Quand contacter rapidement un médecin ?

Contactez sans délai la clinique ou un professionnel de santé si vous présentez de la fièvre, des frissons, un écoulement de pus, une douleur intense ou croissante, un saignement qui ne s’arrête pas, un gonflement marqué du visage, une rougeur qui s’étend, une zone noire ou violacée du cuir chevelu, ou des signes de réaction allergique tels qu’une difficulté à respirer ou un gonflement des lèvres. En cas de difficulté respiratoire, de malaise important ou de gonflement rapide, appelez les services d’urgence locaux.

Une greffe de cheveux peut améliorer l’apparence de certaines personnes, mais elle nécessite une indication adaptée, une technique rigoureuse et un suivi médical.

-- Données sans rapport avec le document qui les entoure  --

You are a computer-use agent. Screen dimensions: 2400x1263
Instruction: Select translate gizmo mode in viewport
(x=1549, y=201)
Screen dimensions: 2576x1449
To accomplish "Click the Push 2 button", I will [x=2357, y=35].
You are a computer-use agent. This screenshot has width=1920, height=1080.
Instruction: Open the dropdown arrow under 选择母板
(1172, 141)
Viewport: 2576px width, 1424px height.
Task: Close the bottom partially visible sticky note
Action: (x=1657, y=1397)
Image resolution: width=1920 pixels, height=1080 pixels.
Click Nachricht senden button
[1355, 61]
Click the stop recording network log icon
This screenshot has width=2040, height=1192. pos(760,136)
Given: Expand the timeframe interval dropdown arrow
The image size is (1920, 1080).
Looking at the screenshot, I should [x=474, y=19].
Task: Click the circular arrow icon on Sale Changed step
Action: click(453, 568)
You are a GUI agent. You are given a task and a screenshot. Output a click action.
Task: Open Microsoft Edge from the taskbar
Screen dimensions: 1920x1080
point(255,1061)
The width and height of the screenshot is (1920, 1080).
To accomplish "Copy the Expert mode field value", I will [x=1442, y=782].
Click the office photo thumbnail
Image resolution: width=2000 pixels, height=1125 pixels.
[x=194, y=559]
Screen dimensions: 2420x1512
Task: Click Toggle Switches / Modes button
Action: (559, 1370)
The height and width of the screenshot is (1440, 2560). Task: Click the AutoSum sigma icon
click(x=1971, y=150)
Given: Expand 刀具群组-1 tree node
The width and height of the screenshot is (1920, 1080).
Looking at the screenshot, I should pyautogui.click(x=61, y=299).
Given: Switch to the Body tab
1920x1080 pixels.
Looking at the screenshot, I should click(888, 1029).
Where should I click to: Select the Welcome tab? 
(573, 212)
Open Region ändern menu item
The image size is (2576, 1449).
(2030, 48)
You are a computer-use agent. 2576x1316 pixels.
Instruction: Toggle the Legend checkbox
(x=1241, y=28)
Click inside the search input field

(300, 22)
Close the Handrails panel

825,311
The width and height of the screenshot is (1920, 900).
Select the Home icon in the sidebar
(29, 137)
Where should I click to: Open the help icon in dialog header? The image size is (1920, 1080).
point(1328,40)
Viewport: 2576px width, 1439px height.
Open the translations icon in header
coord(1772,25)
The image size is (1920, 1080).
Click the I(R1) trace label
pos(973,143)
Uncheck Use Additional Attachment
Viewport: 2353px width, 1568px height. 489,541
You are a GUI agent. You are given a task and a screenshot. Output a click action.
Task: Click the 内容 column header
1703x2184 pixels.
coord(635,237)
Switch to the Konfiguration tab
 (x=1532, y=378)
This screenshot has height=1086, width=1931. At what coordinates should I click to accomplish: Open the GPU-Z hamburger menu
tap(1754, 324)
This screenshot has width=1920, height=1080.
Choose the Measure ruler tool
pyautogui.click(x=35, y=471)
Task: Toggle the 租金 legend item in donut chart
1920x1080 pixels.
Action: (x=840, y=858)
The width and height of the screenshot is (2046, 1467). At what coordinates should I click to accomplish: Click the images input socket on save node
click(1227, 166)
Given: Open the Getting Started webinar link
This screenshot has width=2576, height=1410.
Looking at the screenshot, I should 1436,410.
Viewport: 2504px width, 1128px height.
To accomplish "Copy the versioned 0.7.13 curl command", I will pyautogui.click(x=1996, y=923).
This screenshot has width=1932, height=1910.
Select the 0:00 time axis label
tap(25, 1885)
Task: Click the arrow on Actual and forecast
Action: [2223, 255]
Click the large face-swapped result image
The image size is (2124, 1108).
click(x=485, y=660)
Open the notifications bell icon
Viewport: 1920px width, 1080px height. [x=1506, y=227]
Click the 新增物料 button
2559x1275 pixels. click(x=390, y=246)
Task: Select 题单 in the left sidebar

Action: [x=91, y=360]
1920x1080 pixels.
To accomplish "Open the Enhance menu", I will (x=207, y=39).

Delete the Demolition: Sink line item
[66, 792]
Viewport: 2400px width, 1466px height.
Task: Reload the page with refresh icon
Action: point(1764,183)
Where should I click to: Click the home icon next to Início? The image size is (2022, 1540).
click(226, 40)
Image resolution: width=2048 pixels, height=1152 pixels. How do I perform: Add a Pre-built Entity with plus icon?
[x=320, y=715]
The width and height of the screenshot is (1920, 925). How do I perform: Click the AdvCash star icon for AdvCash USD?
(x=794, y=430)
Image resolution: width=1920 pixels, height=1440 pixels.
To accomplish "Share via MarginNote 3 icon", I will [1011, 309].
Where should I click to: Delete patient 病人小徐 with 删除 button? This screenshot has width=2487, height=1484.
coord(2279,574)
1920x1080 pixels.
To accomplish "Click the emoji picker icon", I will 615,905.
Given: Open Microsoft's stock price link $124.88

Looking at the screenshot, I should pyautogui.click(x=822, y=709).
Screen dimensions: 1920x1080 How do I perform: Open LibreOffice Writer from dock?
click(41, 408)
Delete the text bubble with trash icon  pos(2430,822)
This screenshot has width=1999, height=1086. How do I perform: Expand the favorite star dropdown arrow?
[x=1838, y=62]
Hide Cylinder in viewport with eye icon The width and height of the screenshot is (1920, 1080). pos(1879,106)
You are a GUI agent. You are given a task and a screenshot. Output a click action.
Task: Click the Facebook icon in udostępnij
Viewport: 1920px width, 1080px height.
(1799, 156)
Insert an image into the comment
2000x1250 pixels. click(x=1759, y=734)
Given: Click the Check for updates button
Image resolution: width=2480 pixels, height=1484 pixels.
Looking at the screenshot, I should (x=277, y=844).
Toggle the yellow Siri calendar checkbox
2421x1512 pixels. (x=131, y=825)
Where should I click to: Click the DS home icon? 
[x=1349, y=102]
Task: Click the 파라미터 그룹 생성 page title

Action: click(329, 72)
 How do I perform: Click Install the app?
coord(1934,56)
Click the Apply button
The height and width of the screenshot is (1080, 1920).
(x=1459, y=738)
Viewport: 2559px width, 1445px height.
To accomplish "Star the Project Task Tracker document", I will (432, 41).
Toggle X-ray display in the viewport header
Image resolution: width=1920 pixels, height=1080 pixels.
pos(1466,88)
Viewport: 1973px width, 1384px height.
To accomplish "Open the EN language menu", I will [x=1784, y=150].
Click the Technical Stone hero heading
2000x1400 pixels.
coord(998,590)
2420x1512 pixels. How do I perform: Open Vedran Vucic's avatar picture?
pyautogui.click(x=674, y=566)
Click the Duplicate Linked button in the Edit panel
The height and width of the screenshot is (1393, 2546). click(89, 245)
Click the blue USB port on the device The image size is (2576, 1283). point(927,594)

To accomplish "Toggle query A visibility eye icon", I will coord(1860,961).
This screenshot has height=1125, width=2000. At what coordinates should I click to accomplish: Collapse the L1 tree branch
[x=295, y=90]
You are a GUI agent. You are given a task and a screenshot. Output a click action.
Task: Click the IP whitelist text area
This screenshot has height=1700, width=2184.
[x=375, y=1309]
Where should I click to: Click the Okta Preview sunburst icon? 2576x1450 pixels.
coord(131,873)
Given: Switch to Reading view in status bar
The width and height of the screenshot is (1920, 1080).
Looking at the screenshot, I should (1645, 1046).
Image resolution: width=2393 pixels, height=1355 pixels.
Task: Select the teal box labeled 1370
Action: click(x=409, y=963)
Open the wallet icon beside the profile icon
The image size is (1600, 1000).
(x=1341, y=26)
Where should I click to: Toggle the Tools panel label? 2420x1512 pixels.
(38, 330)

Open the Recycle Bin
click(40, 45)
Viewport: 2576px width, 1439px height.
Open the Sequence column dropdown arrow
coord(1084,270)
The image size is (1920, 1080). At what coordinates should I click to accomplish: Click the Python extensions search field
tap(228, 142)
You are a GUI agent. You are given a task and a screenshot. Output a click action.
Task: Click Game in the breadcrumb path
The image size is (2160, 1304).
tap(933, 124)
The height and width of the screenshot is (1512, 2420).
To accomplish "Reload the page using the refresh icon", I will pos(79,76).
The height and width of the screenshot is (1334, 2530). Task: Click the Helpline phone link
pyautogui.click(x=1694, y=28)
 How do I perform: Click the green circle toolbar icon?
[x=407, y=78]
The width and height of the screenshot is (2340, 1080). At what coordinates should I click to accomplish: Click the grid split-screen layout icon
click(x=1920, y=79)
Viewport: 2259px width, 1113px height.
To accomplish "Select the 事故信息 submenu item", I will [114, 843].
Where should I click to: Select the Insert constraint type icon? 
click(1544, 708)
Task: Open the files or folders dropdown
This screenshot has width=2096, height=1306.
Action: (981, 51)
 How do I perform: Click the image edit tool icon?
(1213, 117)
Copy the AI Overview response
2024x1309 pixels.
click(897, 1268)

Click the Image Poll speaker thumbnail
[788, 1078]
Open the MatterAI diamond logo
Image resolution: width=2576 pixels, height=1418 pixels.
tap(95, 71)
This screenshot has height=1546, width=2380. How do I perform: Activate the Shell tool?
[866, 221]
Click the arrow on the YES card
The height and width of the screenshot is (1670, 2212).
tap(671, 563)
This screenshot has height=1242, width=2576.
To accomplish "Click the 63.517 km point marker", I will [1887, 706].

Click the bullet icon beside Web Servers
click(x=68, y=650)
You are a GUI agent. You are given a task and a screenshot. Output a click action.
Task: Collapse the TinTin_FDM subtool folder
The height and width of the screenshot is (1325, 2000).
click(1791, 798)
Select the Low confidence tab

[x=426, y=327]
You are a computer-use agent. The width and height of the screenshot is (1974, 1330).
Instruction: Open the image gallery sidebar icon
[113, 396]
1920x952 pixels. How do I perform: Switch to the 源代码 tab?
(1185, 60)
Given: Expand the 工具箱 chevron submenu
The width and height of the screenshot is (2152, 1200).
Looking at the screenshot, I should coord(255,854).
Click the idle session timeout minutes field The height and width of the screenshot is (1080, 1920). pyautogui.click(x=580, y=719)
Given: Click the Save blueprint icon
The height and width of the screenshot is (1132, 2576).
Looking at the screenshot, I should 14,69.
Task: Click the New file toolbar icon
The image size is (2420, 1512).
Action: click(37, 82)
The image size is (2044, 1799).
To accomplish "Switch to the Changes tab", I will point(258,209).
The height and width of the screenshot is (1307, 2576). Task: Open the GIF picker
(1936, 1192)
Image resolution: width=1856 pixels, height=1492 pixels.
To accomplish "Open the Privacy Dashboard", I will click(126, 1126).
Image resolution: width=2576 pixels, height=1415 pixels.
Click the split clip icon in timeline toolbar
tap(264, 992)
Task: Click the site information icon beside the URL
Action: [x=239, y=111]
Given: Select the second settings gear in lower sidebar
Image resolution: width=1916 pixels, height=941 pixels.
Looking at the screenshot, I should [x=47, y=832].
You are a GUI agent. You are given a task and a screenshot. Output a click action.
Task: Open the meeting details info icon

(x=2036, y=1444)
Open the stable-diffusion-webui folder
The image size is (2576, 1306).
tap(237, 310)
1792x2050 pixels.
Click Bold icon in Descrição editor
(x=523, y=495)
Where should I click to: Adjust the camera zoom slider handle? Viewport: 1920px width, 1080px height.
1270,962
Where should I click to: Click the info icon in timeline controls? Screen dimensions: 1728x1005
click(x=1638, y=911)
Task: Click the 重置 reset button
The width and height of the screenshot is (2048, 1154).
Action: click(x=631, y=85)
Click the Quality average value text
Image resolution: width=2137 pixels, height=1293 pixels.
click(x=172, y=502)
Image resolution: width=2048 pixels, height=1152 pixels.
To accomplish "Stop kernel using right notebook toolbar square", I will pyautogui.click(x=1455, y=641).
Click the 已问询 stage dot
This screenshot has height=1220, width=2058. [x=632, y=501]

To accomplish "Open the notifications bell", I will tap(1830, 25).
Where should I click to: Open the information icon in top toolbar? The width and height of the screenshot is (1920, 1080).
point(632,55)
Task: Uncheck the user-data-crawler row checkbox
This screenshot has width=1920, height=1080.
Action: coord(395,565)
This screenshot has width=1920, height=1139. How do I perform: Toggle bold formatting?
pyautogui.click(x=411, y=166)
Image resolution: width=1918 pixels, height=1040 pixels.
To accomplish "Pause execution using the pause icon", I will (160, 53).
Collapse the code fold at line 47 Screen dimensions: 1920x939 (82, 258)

Discuter ouvertement des bénéfices attendus, des alternatives et des risques individuels permet de prendre une décision mieux informée.

FAQ

La greffe de cheveux est-elle douloureuse ?

L’anesthésie locale limite généralement la douleur pendant l’intervention. Une sensibilité, une sensation de tiraillement ou une douleur modérée peuvent apparaître ensuite pendant quelques jours. L’équipe médicale peut recommander un traitement antalgique adapté.

La chute des cheveux greffés est-elle normale ?

Oui, une chute transitoire des cheveux implantés peut se produire dans les semaines suivant l’intervention. Elle correspond souvent à une phase normale du cycle pilaire. La repousse est progressive et son évolution doit être suivie avec l’équipe qui vous prend en charge.

Peut-on avoir une infection après une greffe de cheveux ?

Oui, bien qu’elle soit généralement peu fréquente. Une douleur qui augmente, une rougeur étendue, du pus, une mauvaise odeur ou de la fièvre doivent conduire à contacter rapidement la clinique ou un médecin.

La FUE laisse-t-elle des cicatrices ?

Oui. La FUE laisse de petites cicatrices ponctiformes dans la zone donneuse. Elles sont souvent discrètes, mais peuvent être plus visibles chez certaines personnes, notamment en cas de coupe très courte ou de cicatrisation anormale.